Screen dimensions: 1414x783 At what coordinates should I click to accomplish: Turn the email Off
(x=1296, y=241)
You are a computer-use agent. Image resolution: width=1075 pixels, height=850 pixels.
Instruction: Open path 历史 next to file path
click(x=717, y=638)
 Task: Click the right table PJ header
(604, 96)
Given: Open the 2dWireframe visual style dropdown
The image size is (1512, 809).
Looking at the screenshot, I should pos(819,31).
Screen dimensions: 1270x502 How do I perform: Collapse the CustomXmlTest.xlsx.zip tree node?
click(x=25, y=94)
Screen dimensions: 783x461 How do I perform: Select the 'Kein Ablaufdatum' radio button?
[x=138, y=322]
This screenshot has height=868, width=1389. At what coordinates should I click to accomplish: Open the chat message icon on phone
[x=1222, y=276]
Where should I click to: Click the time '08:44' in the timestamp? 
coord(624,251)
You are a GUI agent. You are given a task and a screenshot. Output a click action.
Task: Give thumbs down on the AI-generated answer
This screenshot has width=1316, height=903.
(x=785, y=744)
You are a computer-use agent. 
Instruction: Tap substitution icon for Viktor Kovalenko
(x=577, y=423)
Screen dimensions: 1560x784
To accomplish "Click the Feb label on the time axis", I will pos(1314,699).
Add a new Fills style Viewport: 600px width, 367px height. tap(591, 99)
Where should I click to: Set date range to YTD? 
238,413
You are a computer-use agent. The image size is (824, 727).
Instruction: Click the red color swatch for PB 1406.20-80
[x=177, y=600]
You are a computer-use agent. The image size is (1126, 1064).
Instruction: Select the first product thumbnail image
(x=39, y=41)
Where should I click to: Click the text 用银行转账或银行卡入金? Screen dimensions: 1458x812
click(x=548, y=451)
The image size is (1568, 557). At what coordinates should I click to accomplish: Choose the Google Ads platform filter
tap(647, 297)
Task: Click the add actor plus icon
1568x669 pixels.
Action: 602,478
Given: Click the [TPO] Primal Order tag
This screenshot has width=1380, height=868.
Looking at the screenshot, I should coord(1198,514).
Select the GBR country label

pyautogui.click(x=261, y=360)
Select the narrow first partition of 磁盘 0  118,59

────────

Required task: Copy out everything in the records above from the line containing "Select the GBR country label" down to the end of the records, keeping every line precisely as it appears.

The solution:
Select the GBR country label

pyautogui.click(x=261, y=360)
Select the narrow first partition of 磁盘 0  118,59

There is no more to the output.